◆ **The task**
Every entry gets copied exactly. No images go into the copy.

---- Material shown

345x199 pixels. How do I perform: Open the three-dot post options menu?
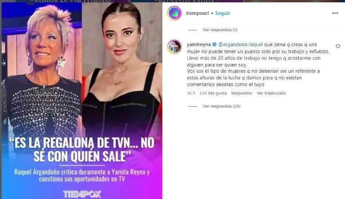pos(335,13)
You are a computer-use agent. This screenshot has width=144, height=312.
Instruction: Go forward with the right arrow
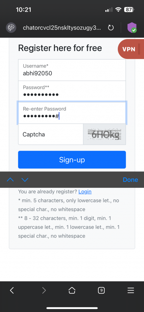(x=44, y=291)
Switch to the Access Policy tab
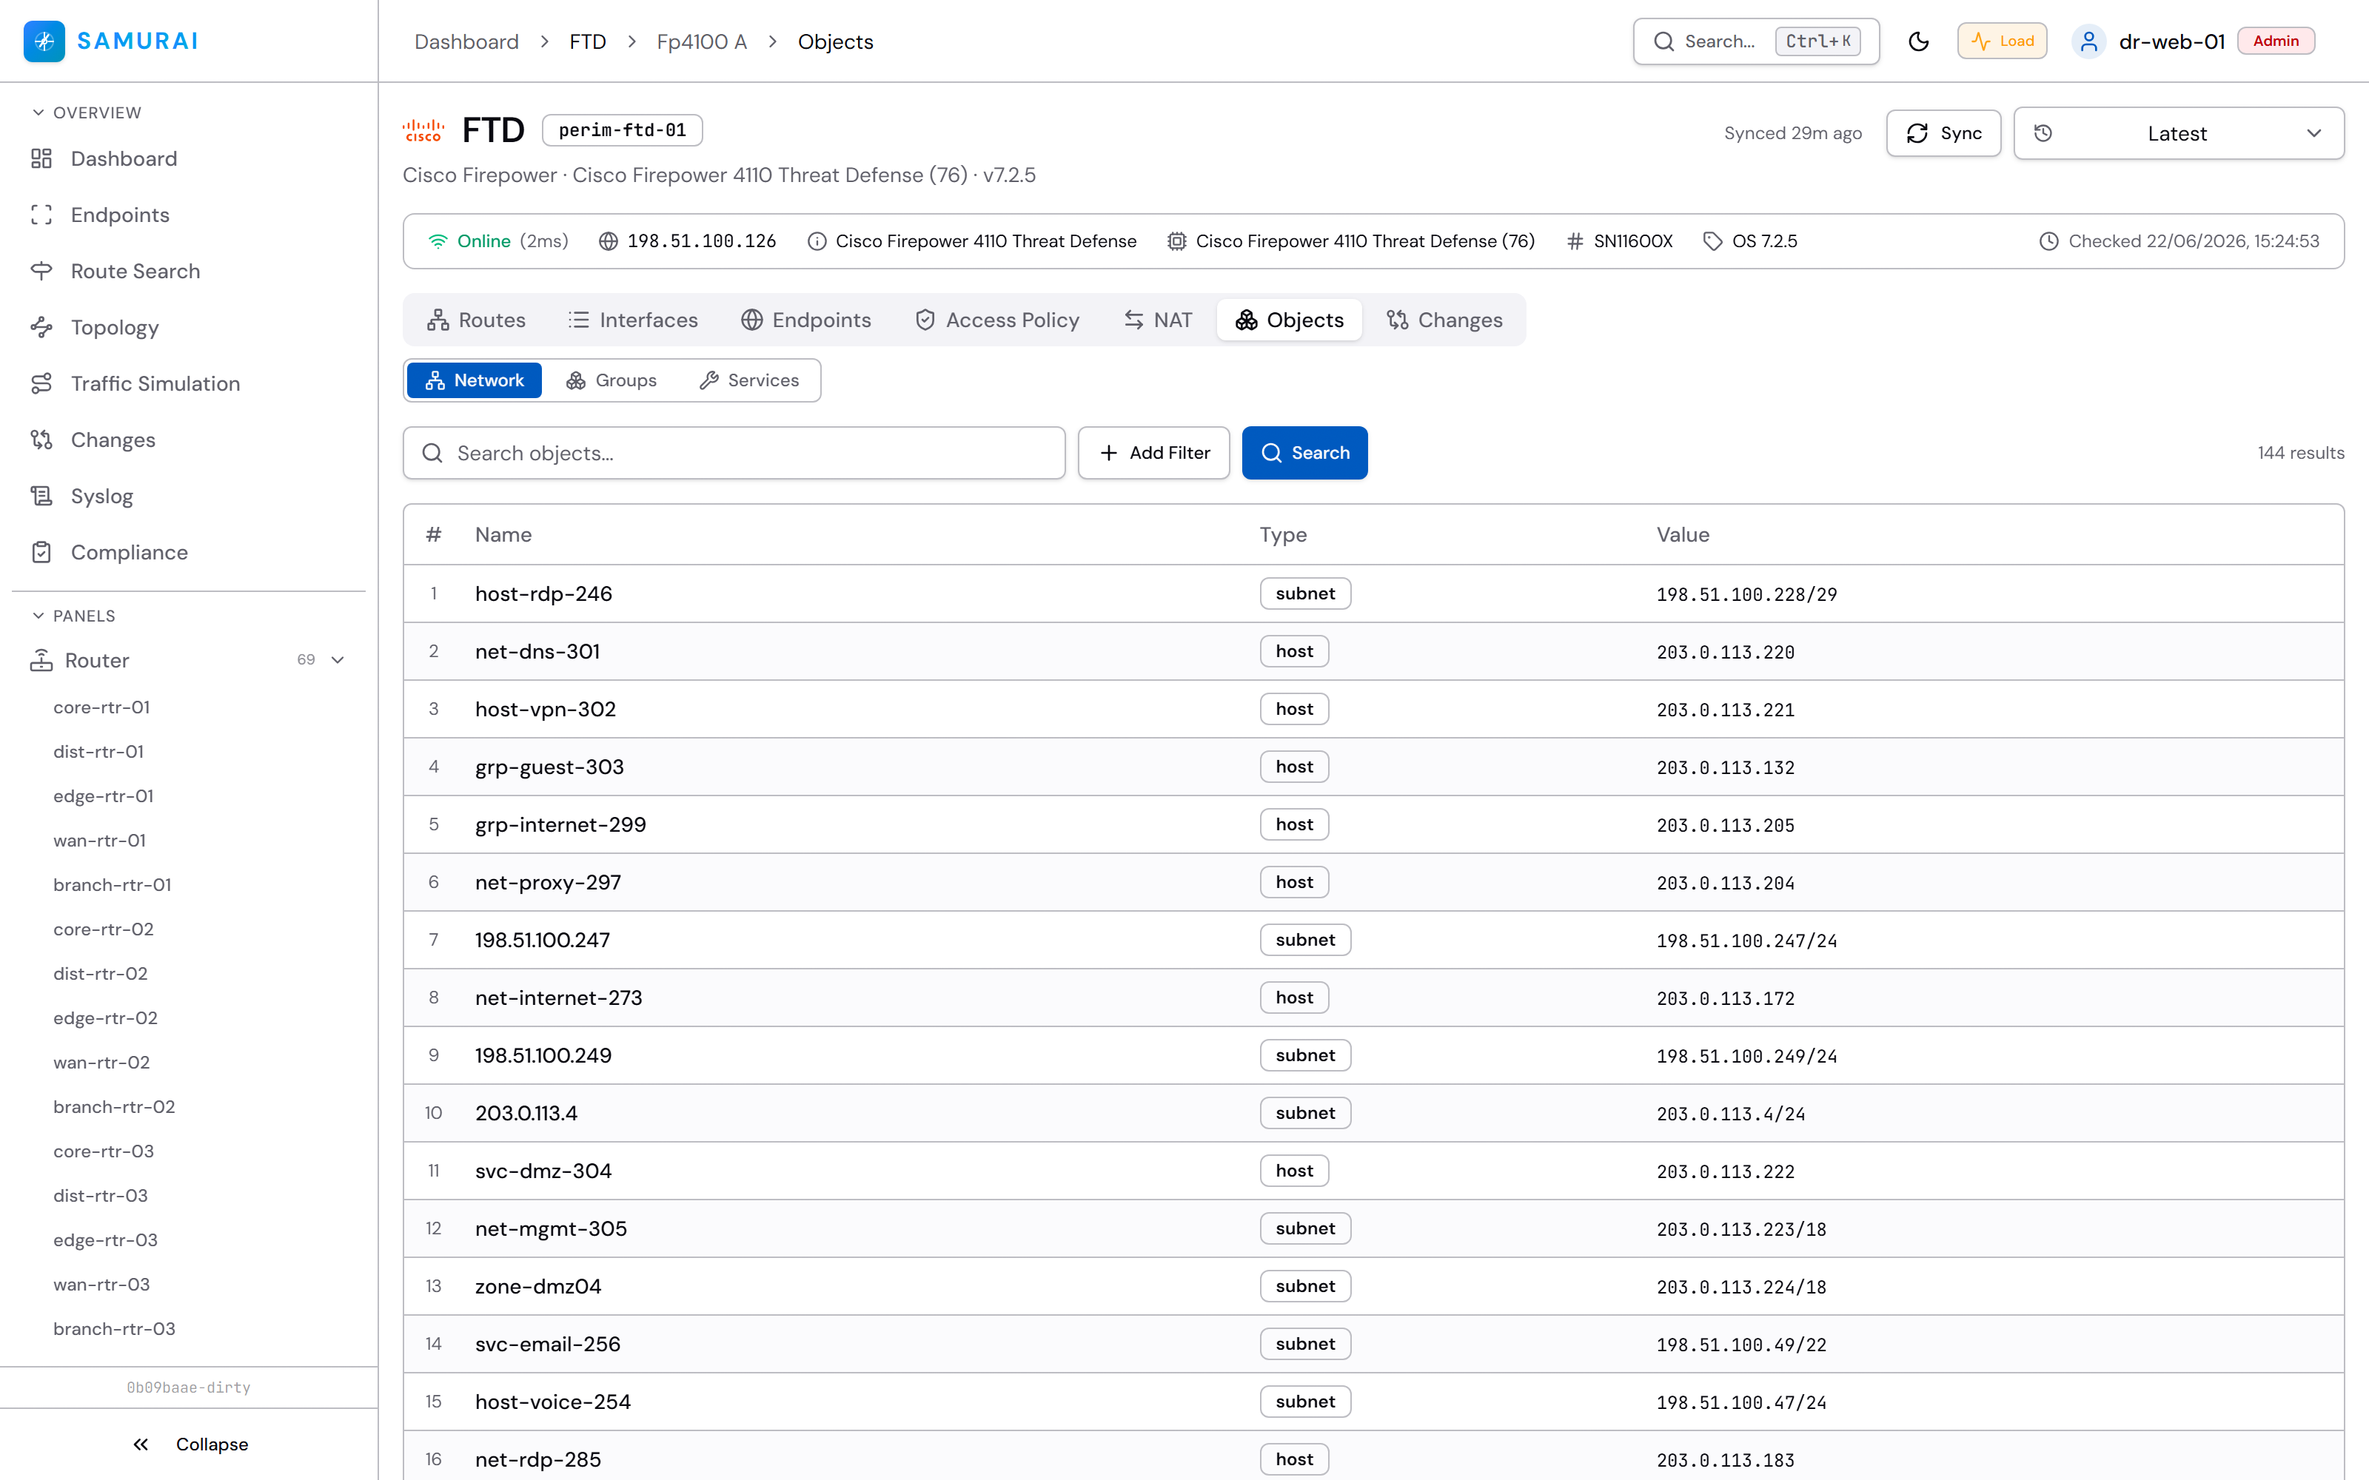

--------

◆ **Exercise solution**
345x199 pixels. How do I perform: Open the three-dot post options menu?
pos(335,13)
You are a computer-use agent. This screenshot has width=144, height=312.
Instruction: Go forward with the right arrow
(x=44, y=291)
Switch to the Access Policy tab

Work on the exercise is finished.